ESCRITO POR WELLINGTON RIBEIRO – BLOG PONTO DE VISTA
O presidente estadual do PL e pré-candidato ao Senado, Anderson Ferreira, adotou um tom mais incisivo e um discurso de maior independência em relação ao cenário da eleição estadual. Em entrevista ao Programa Café no Ponto, da TV Nova, o dirigente deixou claro que o partido não está condicionado a alianças para viabilizar sua estratégia eleitoral em Pernambuco.
Questionado sobre a possibilidade de compor com a governadora Raquel Lyra, Anderson foi direto ao afirmar que o PL pode, inclusive, lançar uma candidatura avulsa ao Senado, independentemente de ter um nome na disputa pelo Governo do Estado. Segundo ele, o partido trabalha com diferentes cenários, mas sem abrir mão do protagonismo na majoritária.
Para o pré-candidato, a prioridade estratégica do PL passa pela construção de uma chapa alinhada à oposição ao PT. Nesse contexto, o palanque de Raquel Lyra poderia, em tese, ser uma alternativa. No entanto, as movimentações recentes da governadora em direção ao lulismo inviabilizam essa aproximação política, a exemplo da disposição de Raquel em ter como um dos seus candidatos ao Senado Túlio Gadelha. Dentro da estratégia de Anderson, esse tipo de articulação afasta qualquer possibilidade de composição com o partido.
Em tom firme, Anderson Ferreira aproveitou para mandar um recado direto sobre sua pré-candidatura, reforçando que pretende levar o projeto até o fim. “Não dependo da Raquel decidir ou não que eu seja senador”, disparou, evidenciando a disposição de seguir com uma candidatura independente na disputa por uma vaga no Senado Federal.
PÉ NA ESTRADA – A agenda do pré-candidato ao Governo de Pernambuco, João Campos (PSB), no último sábado, em Bonito, praticamente parou a feira da cidade. Não foram poucas as comparações com episódios semelhantes protagonizados por seu bisavô, Miguel Arraes, e seu pai, Eduardo Campos. Nesta semana, João cumpre agenda no Sertão, com visitas a Araripina, Santa Cruz, Ouricuri, Ipubi e Serra Talhada, entre outros municípios.
BALANÇO – Após a recente janela partidária, a composição da Assembleia Legislativa de Pernambuco ficou distribuída da seguinte forma: Progressistas (10), PSD (9), PSB (8), Podemos (7), PT (5), PV e PL (3 cada), além de MDB (1), Republicanos (1), União Brasil (1) e Novo (1).
CADEIRA CATIVA – Desde 1998, a família Cabral, do Cabo de Santo Agostinho, mantém presença constante na Assembleia Legislativa de Pernambuco. Lula Cabral foi eleito deputado estadual em quatro ocasiões (1998, 2002, 2014 e 2018). Seu irmão, Everaldo Cabral (in memoriam), conquistou mandatos em 2006, 2010 e 2014. Já Fabíola Cabral foi eleita em 2018. O destaque fica para 2014, quando a família garantiu duas cadeiras simultaneamente. Para 2026, a expectativa é de que Batista Cabral mantenha a tradição e assegure espaço no Legislativo estadual.
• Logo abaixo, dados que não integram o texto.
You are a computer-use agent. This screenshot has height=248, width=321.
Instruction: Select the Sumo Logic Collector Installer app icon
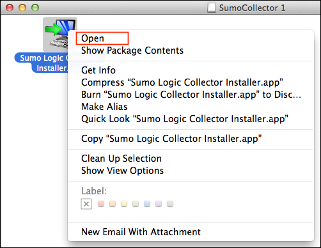point(60,34)
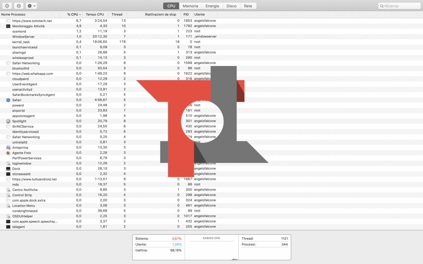
Task: Select the Rete tab
Action: 248,6
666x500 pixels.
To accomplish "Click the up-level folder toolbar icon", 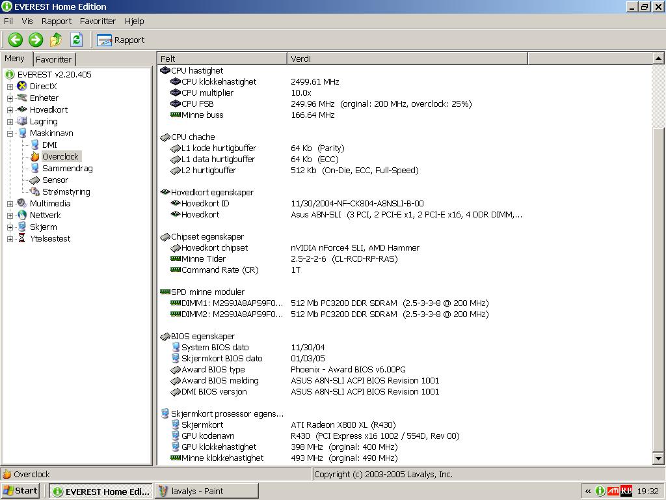I will click(x=56, y=40).
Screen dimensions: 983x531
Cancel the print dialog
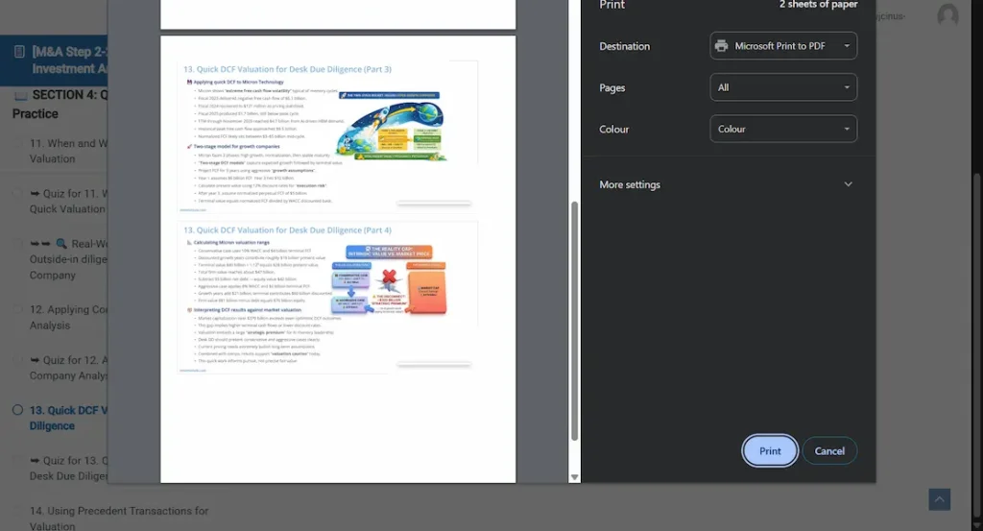pyautogui.click(x=829, y=451)
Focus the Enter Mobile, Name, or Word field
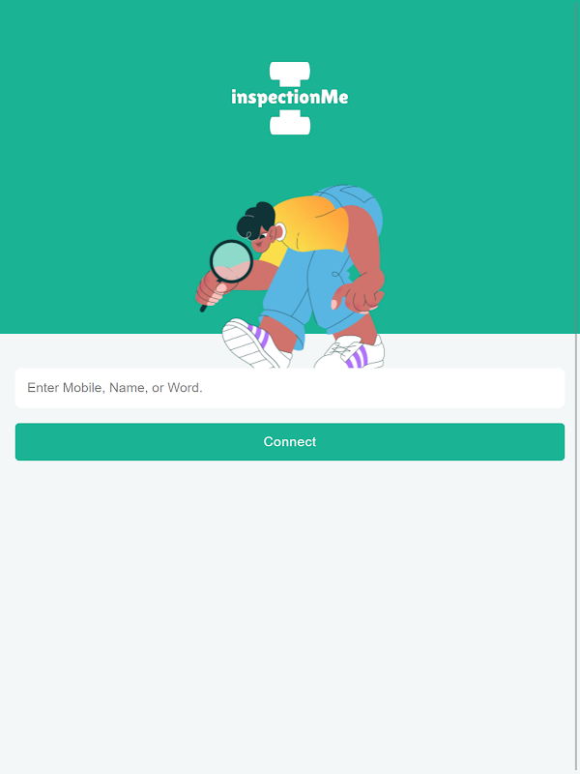 (x=290, y=388)
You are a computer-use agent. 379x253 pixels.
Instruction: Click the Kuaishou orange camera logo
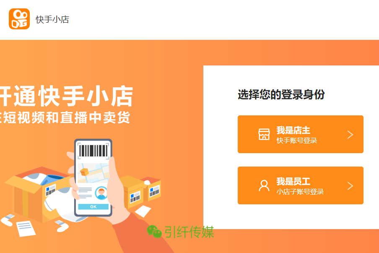19,19
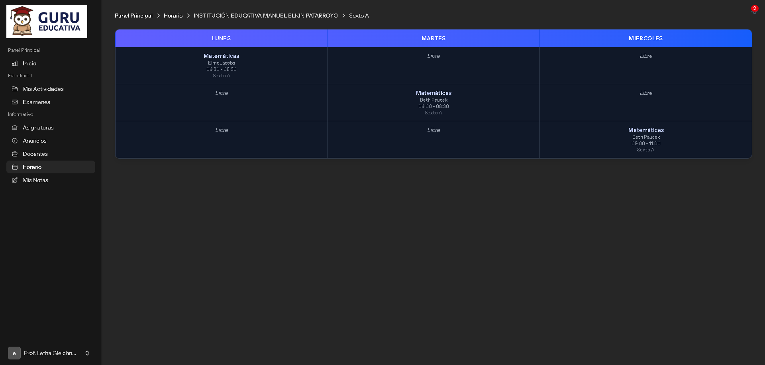The image size is (765, 365).
Task: Click the user avatar letter e
Action: pos(14,353)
FORTALECIDOS – Na contramão das previsões de dificuldades para montar chapas competitivas, o Avante surpreendeu. Sem alarde, os irmãos Sebastião Oliveira (Sebá) e Waldemar Oliveira (Dema) estruturaram não apenas as chapas proporcionais, mas também abriram uma ampla avenida de oportunidades para pré-candidatos que buscam viabilidade eleitoral com menor concorrência interna.
CHEGOU CHEGANDO – Estreante nas urnas, o pré-candidato a deputado estadual Jobson Almeida (Republicanos) inicia a caminhada com uma base relevante de apoios. Além do irmão, Josafá Almeida, prefeito de São Caetano, ele conta com o respaldo dos prefeitos César Freitas (Sanharó), Eduardo Lira (Cupira), Marivaldo Pena (Altinho) e Pite (Quipapá).
ALGUÉM RESPONDE? – Qual sigla sai como a grande vencedora no troca-troca partidário?